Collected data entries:
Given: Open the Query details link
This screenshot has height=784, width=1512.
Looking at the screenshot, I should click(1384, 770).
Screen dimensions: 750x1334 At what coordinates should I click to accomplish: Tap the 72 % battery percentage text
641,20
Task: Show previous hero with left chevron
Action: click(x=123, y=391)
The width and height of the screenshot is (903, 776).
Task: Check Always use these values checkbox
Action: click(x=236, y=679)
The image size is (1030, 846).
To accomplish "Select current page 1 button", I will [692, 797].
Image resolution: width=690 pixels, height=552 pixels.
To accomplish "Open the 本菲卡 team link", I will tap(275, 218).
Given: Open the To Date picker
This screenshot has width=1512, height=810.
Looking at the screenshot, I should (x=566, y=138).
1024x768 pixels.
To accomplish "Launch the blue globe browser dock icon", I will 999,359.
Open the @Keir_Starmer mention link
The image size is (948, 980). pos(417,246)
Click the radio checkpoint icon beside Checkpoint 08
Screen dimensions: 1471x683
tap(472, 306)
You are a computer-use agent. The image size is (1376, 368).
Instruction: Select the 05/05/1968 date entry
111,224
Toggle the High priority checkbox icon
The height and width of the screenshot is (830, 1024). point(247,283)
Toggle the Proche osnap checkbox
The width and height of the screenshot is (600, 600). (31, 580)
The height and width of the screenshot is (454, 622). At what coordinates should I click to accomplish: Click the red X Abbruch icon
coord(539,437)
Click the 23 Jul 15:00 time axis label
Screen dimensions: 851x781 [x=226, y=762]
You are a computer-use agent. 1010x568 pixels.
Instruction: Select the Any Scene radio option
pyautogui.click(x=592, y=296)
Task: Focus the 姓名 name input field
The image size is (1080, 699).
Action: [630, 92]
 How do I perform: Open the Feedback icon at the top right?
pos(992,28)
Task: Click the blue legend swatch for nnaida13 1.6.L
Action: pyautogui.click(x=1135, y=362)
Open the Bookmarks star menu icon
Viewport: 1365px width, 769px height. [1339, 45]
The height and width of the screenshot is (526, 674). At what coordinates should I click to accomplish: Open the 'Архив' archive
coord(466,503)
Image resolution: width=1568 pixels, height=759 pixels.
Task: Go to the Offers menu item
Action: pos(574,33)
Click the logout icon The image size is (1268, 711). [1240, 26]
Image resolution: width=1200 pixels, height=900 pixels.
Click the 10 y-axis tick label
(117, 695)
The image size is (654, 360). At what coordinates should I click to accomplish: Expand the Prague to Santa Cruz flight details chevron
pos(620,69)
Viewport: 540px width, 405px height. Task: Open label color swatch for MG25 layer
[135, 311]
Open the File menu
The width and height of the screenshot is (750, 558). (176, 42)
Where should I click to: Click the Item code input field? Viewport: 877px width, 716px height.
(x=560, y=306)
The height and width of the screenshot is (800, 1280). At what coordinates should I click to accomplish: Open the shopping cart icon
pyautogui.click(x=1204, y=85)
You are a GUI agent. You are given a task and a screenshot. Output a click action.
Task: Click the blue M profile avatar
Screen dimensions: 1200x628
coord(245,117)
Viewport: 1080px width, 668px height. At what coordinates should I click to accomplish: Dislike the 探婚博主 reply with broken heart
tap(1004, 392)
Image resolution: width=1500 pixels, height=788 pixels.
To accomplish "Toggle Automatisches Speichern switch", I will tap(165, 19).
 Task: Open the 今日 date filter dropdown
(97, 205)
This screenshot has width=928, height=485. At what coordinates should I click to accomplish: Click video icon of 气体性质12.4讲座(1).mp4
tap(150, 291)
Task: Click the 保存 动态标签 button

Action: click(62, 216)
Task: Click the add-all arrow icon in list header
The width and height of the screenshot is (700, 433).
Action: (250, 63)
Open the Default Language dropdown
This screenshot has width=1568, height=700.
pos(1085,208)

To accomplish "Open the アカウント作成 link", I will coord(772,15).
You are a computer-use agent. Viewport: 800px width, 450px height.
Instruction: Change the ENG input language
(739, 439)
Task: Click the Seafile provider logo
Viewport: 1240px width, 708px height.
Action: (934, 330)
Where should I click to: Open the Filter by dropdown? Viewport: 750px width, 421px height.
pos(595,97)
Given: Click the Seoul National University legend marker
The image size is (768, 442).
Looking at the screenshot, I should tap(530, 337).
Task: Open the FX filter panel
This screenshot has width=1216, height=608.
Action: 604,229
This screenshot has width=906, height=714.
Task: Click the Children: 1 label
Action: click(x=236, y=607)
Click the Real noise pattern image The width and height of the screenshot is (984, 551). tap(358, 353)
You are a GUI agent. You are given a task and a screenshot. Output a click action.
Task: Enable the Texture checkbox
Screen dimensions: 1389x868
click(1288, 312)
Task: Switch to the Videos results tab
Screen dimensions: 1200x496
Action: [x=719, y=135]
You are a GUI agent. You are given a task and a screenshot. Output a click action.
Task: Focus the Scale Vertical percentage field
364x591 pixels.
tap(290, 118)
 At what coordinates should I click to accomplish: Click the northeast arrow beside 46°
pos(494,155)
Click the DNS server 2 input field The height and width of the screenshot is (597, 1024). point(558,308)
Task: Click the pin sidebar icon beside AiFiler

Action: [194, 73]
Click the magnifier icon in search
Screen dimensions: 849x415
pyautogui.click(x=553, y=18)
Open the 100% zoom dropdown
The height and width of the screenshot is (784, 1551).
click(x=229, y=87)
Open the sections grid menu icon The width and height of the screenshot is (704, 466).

## [Exercise prompt]
Copy out the records above exactly and completely.

## [Problem solution]
Given: Open the Query details link
This screenshot has height=784, width=1512.
Looking at the screenshot, I should click(1384, 770).
Screen dimensions: 750x1334 At what coordinates should I click to accomplish: Tap the 72 % battery percentage text
641,20
Task: Show previous hero with left chevron
Action: click(x=123, y=391)
The width and height of the screenshot is (903, 776).
Task: Check Always use these values checkbox
Action: click(x=236, y=679)
The image size is (1030, 846).
To accomplish "Select current page 1 button", I will [692, 797].
Image resolution: width=690 pixels, height=552 pixels.
To accomplish "Open the 本菲卡 team link", I will tap(275, 218).
Given: Open the To Date picker
This screenshot has width=1512, height=810.
Looking at the screenshot, I should (x=566, y=138).
1024x768 pixels.
To accomplish "Launch the blue globe browser dock icon", I will 999,359.
Open the @Keir_Starmer mention link
The image size is (948, 980). pos(417,246)
Click the radio checkpoint icon beside Checkpoint 08
Screen dimensions: 1471x683
tap(472, 306)
You are a computer-use agent. The image size is (1376, 368).
Instruction: Select the 05/05/1968 date entry
111,224
Toggle the High priority checkbox icon
The height and width of the screenshot is (830, 1024). point(247,283)
Toggle the Proche osnap checkbox
The width and height of the screenshot is (600, 600). (31, 580)
The height and width of the screenshot is (454, 622). At what coordinates should I click to accomplish: Click the red X Abbruch icon
coord(539,437)
Click the 23 Jul 15:00 time axis label
Screen dimensions: 851x781 [x=226, y=762]
You are a computer-use agent. 1010x568 pixels.
Instruction: Select the Any Scene radio option
pyautogui.click(x=592, y=296)
Task: Focus the 姓名 name input field
The image size is (1080, 699).
Action: [630, 92]
 How do I perform: Open the Feedback icon at the top right?
pos(992,28)
Task: Click the blue legend swatch for nnaida13 1.6.L
Action: pyautogui.click(x=1135, y=362)
Open the Bookmarks star menu icon
Viewport: 1365px width, 769px height. [1339, 45]
The height and width of the screenshot is (526, 674). At what coordinates should I click to accomplish: Open the 'Архив' archive
coord(466,503)
Image resolution: width=1568 pixels, height=759 pixels.
Task: Go to the Offers menu item
Action: pos(574,33)
Click the logout icon The image size is (1268, 711). [1240, 26]
Image resolution: width=1200 pixels, height=900 pixels.
Click the 10 y-axis tick label
(117, 695)
The image size is (654, 360). At what coordinates should I click to accomplish: Expand the Prague to Santa Cruz flight details chevron
pos(620,69)
Viewport: 540px width, 405px height. Task: Open label color swatch for MG25 layer
[135, 311]
Open the File menu
The width and height of the screenshot is (750, 558). (176, 42)
Where should I click to: Click the Item code input field? Viewport: 877px width, 716px height.
(x=560, y=306)
The height and width of the screenshot is (800, 1280). At what coordinates should I click to accomplish: Open the shopping cart icon
pyautogui.click(x=1204, y=85)
You are a GUI agent. You are given a task and a screenshot. Output a click action.
Task: Click the blue M profile avatar
Screen dimensions: 1200x628
coord(245,117)
Viewport: 1080px width, 668px height. At what coordinates should I click to accomplish: Dislike the 探婚博主 reply with broken heart
tap(1004, 392)
Image resolution: width=1500 pixels, height=788 pixels.
To accomplish "Toggle Automatisches Speichern switch", I will tap(165, 19).
 Task: Open the 今日 date filter dropdown
(97, 205)
This screenshot has width=928, height=485. At what coordinates should I click to accomplish: Click video icon of 气体性质12.4讲座(1).mp4
tap(150, 291)
Task: Click the 保存 动态标签 button

Action: click(62, 216)
Task: Click the add-all arrow icon in list header
The width and height of the screenshot is (700, 433).
Action: (250, 63)
Open the Default Language dropdown
This screenshot has width=1568, height=700.
pos(1085,208)

To accomplish "Open the アカウント作成 link", I will coord(772,15).
You are a computer-use agent. Viewport: 800px width, 450px height.
Instruction: Change the ENG input language
(739, 439)
Task: Click the Seafile provider logo
Viewport: 1240px width, 708px height.
Action: (934, 330)
Where should I click to: Open the Filter by dropdown? Viewport: 750px width, 421px height.
pos(595,97)
Given: Click the Seoul National University legend marker
The image size is (768, 442).
Looking at the screenshot, I should tap(530, 337).
Task: Open the FX filter panel
This screenshot has width=1216, height=608.
Action: 604,229
This screenshot has width=906, height=714.
Task: Click the Children: 1 label
Action: click(x=236, y=607)
Click the Real noise pattern image The width and height of the screenshot is (984, 551). tap(358, 353)
You are a GUI agent. You are given a task and a screenshot. Output a click action.
Task: Enable the Texture checkbox
Screen dimensions: 1389x868
click(1288, 312)
Task: Switch to the Videos results tab
Screen dimensions: 1200x496
Action: [x=719, y=135]
You are a GUI agent. You are given a task and a screenshot. Output a click action.
Task: Focus the Scale Vertical percentage field
364x591 pixels.
tap(290, 118)
 At what coordinates should I click to accomplish: Click the northeast arrow beside 46°
pos(494,155)
Click the DNS server 2 input field The height and width of the screenshot is (597, 1024). point(558,308)
Task: Click the pin sidebar icon beside AiFiler

Action: [194, 73]
Click the magnifier icon in search
Screen dimensions: 849x415
pyautogui.click(x=553, y=18)
Open the 100% zoom dropdown
The height and width of the screenshot is (784, 1551).
click(x=229, y=87)
Open the sections grid menu icon The width and height of the screenshot is (704, 466).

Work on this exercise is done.